There is a lot of hypocrisy out in the world right now. That isn’t too surprising. People can change, of course, but as Daniel R. Stadler writes for Psychology Today, hypocrisy happens frequently because we have a tendency to justify our own actions in a way that we won’t for other people. Those people are doing something wrong; we’re doing something necessary and important — it’s just coincidence those behaviours just happen to look exactly the same.
Justifications are our biases, according to Stadler. Confirmation bias is when what we believe is influenced by our desires; we want something to be real, so we find evidence that it is. The “bias blind spot” is seeing bias in others, but believing ourselves to be free of it. And then there’s the actor-observer bias, where you believe all your own actions are related to external factors, but everyone else is doing things because of emotions.
This shows that not all hypocrisy is malicious, and with some self-reflection, you might be able to see and admit to it.
Here’s what to do if you realise you’re being a hypocrite:
Take It Back
Stadler recommends people backtrack when they realise they’re acting hypocritically — particularly if you have just accused someone of doing something you also do.

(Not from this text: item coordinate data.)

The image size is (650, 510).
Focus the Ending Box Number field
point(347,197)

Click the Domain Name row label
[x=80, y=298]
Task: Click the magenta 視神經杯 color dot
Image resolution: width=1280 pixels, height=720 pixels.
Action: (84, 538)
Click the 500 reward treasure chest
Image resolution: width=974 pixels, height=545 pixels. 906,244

He says some good openers for that are phrases such as “on second thought” or “upon further reflection”, and explain from there that you no longer think they’re in the wrong.
Resolve To Improve
If you’ve taken hypocritical actions, it might be more difficult to turn back the clock. The only thing left to do is promise to be better in future. Stadler gives a couple of innocuous examples, such as failing to recycle:
If the garbage has already been taken away, promise to find a recycle bin the next time. If you failed to follow your own New Year’s resolution within days of New Year’s, remind yourself there’s still several more months to go.
Recognising your own hypocrisy can be a moment of growth. It’s an opportunity to imagine who’d you’d like to be rather than just who you think you are.

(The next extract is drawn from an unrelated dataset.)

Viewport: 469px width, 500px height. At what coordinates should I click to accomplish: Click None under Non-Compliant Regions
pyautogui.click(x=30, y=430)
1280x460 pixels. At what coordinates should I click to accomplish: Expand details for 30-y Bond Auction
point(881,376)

None of the above can happen until you admit you were wrong. This is the hardest step, in my opinion. Few people like to take a step back and really look at themselves. They’re afraid of how they’ll be made to pay and face potential public embarrassment.
Stadler offers some ideas for how to start your apology tour:
This might be the toughest, but there are phrases that might help, like how you’re a “big enough person” to admit when you’re wrong, or how it’s time to “eat crow”.

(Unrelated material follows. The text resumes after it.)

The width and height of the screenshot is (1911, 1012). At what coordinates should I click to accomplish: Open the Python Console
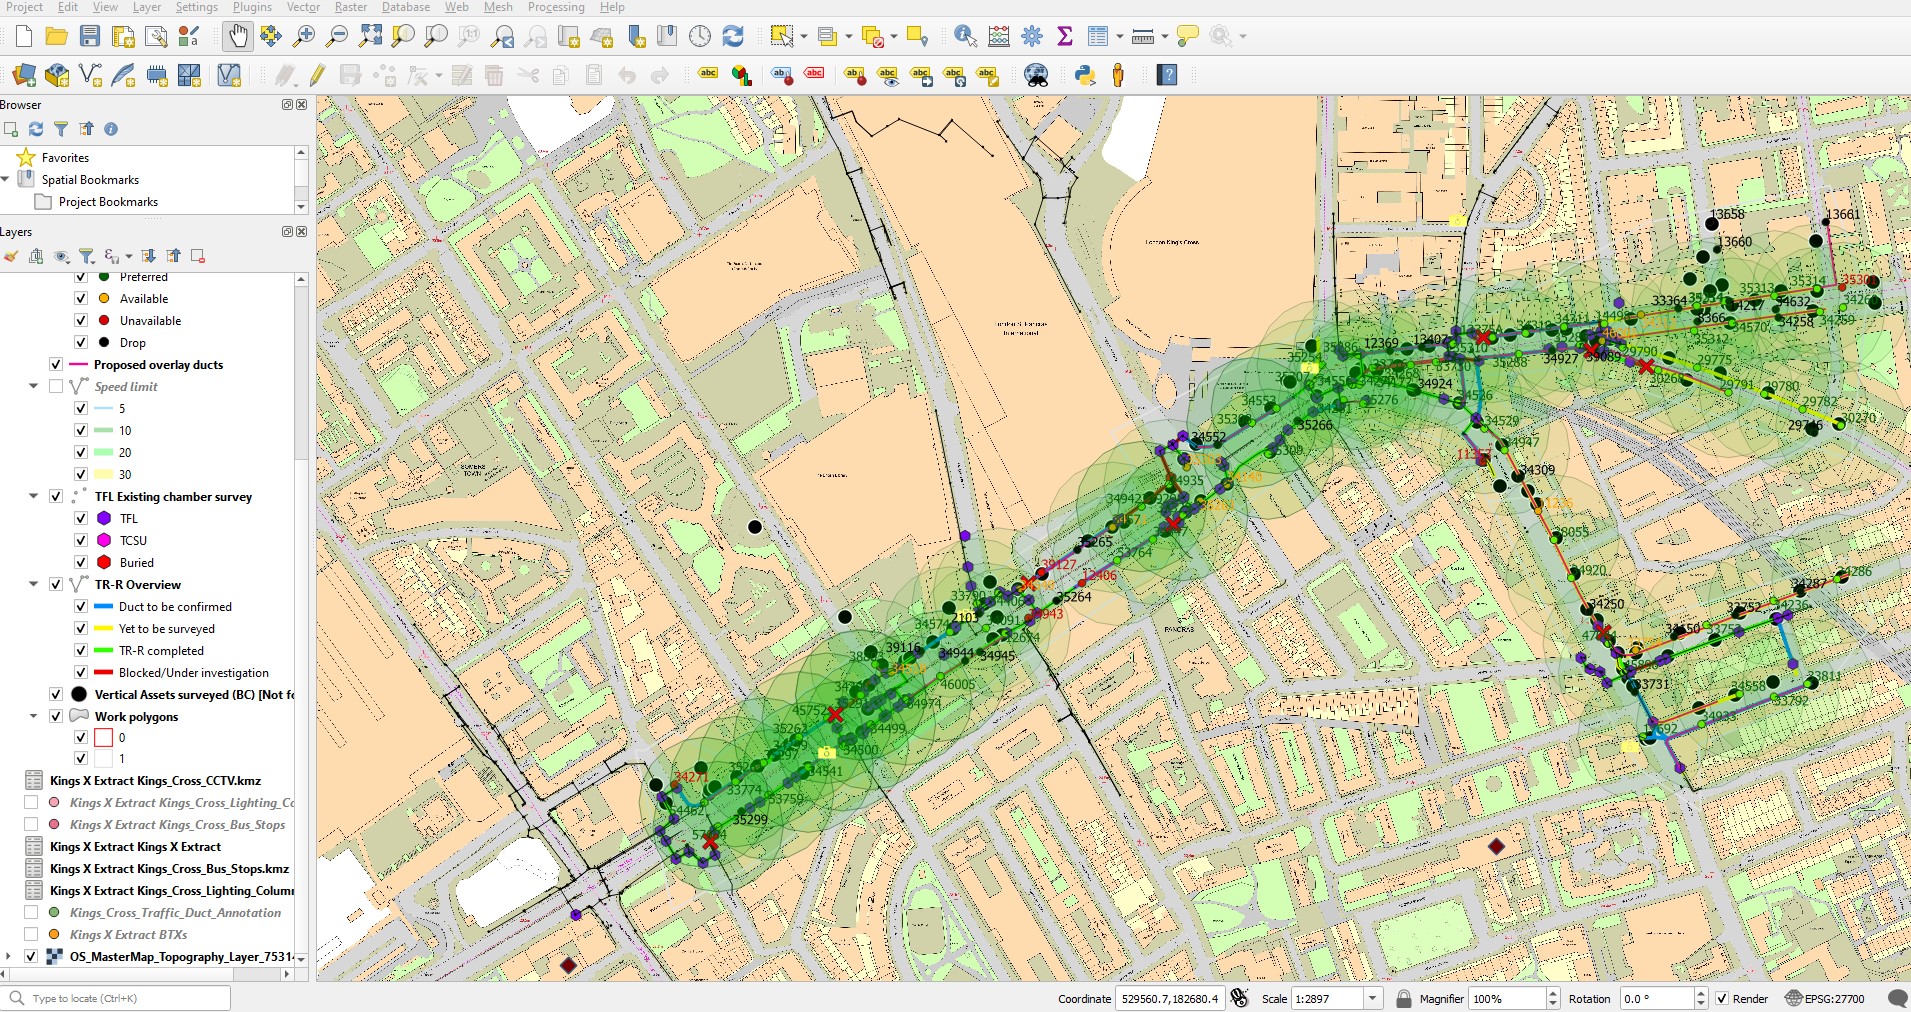click(1083, 75)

“Eating crow” is not exactly a motivating concept, but it’s true that sometimes it’s better to suffer a little by making amends. It’s much worse to go to bed every night knowing you’re a big phoney.
Get Over It
As stated above, humans are often hypocritical without meaning to be. They aren’t sinister — they’re just people who justify their own actions. Sounds like being alive! It only gets bad when you recognise you’re being a hypocrite and then decide to double down.
Doing the right thing can be hard, but just think how fun it will be to be righteous again in the future, once your conscience is clean.